HHS Secretary Alex Azar said the agency is exploring cracking down on a practice insurance plans use to make a patient start over on step therapy if they switch insurance plans.
Azar’s comments before the American Medical Association’s Advocacy Conference in Washington on Tuesday comes as the agency is proposing allowing Medicare Advantage plans to apply step therapy and prior authorization to drugs sold in Medicare Part B and Part D. The practice has opposition from some patient groups who fear that the tools hinder patient access.
Azar said he was “disturbed to hear” of patients switching from one insurance plan to the next can be required to start over for a step therapy or “fail-first” regimen, but didn’t say how prevalent the practice is in commercial plans. Step therapy and prior authorization require a patient to try a cheaper drug before moving on to a more expensive drug.

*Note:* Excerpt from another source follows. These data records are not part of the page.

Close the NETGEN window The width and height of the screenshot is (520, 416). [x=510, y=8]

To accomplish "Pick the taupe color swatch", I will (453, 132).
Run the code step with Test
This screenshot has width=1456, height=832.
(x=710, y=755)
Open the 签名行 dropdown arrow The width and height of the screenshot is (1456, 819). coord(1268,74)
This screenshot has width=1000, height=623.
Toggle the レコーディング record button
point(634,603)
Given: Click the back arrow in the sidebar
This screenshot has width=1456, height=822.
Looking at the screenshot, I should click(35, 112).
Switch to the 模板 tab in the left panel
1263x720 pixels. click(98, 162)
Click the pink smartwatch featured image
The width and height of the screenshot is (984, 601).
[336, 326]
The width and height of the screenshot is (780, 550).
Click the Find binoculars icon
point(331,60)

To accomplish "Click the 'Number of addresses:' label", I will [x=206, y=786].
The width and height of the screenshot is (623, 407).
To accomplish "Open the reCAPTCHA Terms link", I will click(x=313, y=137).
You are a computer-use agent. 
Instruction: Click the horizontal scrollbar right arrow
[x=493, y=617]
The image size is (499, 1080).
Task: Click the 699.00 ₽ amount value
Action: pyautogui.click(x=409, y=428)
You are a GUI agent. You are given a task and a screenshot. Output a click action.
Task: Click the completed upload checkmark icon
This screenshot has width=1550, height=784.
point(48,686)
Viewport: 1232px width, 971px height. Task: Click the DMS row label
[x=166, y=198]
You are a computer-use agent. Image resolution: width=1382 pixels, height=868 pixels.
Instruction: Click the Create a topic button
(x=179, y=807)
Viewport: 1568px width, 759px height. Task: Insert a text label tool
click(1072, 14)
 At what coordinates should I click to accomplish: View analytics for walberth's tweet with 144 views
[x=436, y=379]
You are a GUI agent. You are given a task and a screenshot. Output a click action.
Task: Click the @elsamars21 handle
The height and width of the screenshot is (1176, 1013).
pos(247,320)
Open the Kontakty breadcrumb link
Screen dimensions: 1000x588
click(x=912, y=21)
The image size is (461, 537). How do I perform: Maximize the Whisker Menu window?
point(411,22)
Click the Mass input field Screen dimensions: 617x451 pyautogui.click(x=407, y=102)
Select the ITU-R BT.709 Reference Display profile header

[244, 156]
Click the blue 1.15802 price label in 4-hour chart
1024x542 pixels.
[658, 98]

Under the practice, a patient would have to start over on step therapy if they switch an insurance plan, even if the cheaper drug doesn’t work.
“This is not just injurious to [the patient’s] health, it is also penny wise and pound foolish,” Azar said.
Azar didn’t say specifically if a regulation was in the works on the practice for Medicare plans.
“We are looking at how we can address that issue now and we would greatly appreciate you bringing to our attention other issues and things like that,” he told the room of physicians.
But Azar defended the agency’s move to implement step therapy and prior authorization for Medicare Part B, saying that such negotiation tools are already available in private plans.
“Bringing down these costs without blunt restrictions on patient access has got to involve pitting drug companies against each other and that means giving drug plans some power to steer patients towards one option before another,” he said. “Any talk about lowering drug prices in Part D without pitting drugmakers against each other is really just hot air and empty promise.”
Azar also pushed physicians to get more involved in a value-based system of care. He mentioned work this year on reforming and updating several regulations such as the Stark Law and care coordination around HIPAA. The administration is also requiring accountable care organizations to take on more risk in order to get payments for value-based care.
“We are very open-minded about what kinds of regulations need to be re-examined to give you das physicians on the front lines the freedom to deliver better value in our healthcare system,” he said.
HHS wants to enable providers to join a value-based system from “direct contracting for primary care to incentive payments to smaller practices, all the way up to large provider networks and hospitals taking on full risk,” Azar said.
He added that the more risk a doctor or hospital takes on, the less they will hear from HHS.
“The more risk that you as providers are willing to accept for driving better outcomes, the less we are going to micromanage how you do your work,” Azar said. “We are going to be clear about what we want, but we are not going to dictate how.”